The report, published on 25 July 2019, investigated hospital admissions of care home residents aged 65 years and over in 2016/2017. It analysed how the ‘Enhanced health in care homes’ initiative, which includes enhanced primary care support, such as medicine reviews, impacted the residents’ health.
The analysis found that 41% of the estimated 192,000 emergency admissions to hospital from care homes were for “potentially avoidable” conditions, such as chest infections, pressure sores, urinary tract infections and fall-related fractures.
It added that if the patient had received “better care at an earlier stage of the care pathway”, admission to hospital could have been prevented.
Adam Steventon, director of data analytics at the Health Foundation, said the report “highlights that better preventative care may help to reduce unnecessary emergency hospital admissions — for example, some fractures may be avoided with appropriate risk assessment and falls prevention”.
Claire Anderson, chair of the English Pharmacy Board at the Royal Pharmaceutical Society, highlighted the importance of the role of pharmacists in preventing falls in care homes, as well as in conducting medicines reviews.

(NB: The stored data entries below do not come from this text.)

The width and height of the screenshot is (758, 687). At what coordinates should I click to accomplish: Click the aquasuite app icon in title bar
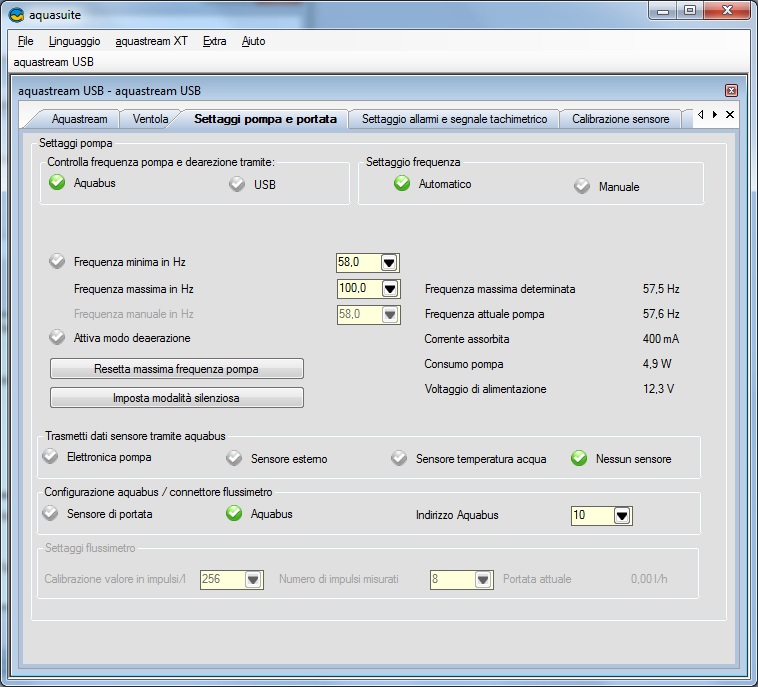coord(15,14)
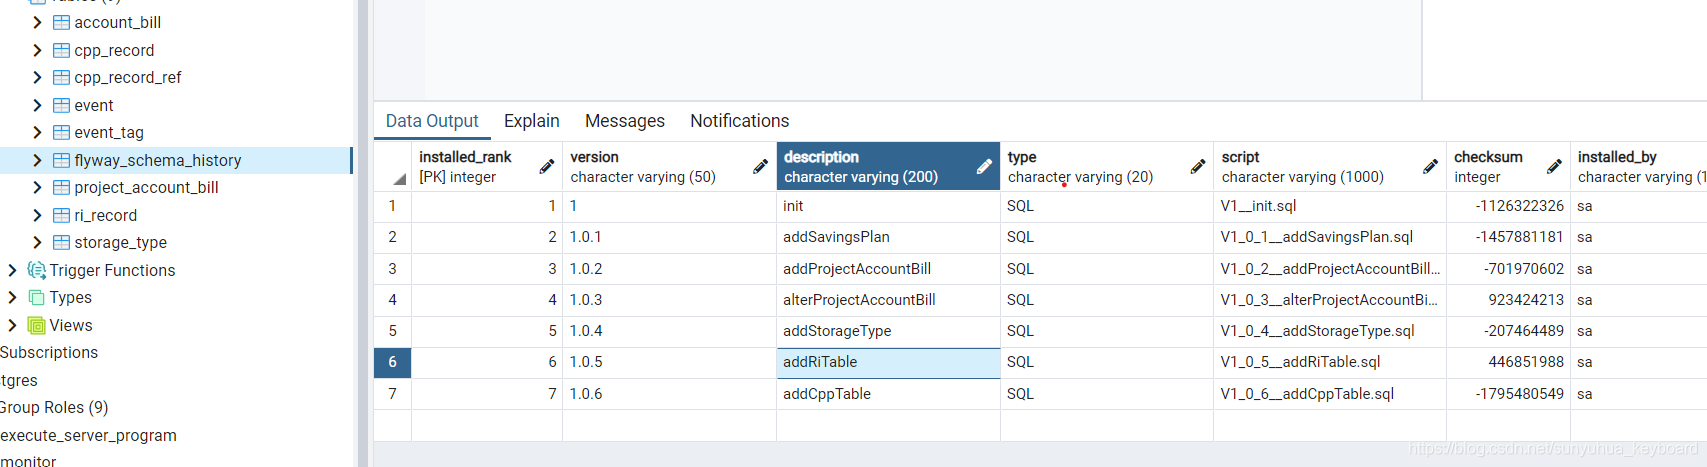Click the pencil icon in checksum column header
Image resolution: width=1707 pixels, height=467 pixels.
(x=1554, y=167)
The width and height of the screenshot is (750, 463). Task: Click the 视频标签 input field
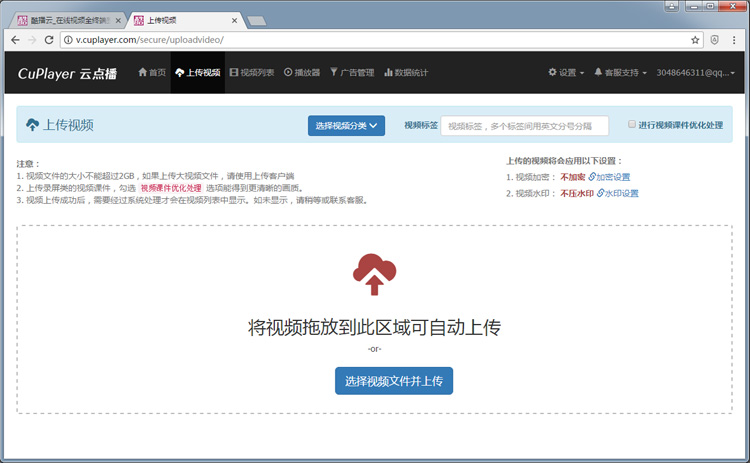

“Falls often lead to emergency admissions,” she said. “Pharmacist-led medication reviews have been shown to lead to a reduction in the number of falls in older people. I believe a pharmacist should be involved in assessing the falls risk from the medicines residents are taking and adjust them accordingly.”
She added that many care home residents “are not getting the best from their medicines or are taking medicines which are doing them more harm than good, and may be reducing their quality of life”, with pharmacists able to provide “the right medicines at the right time and in the right way to maximise the benefits of the medication”.
Anderson referred to a study published in 2009, which found that care home residents took an average of eight medicines, with at least one error occurring in 70% of cases.
The findings come as the ‘Enhanced health in care homes’ scheme, which was originally launched in 2016 as one of five new models of care, is expected to be rolled out nationally as part of the NHS Long Term Plan.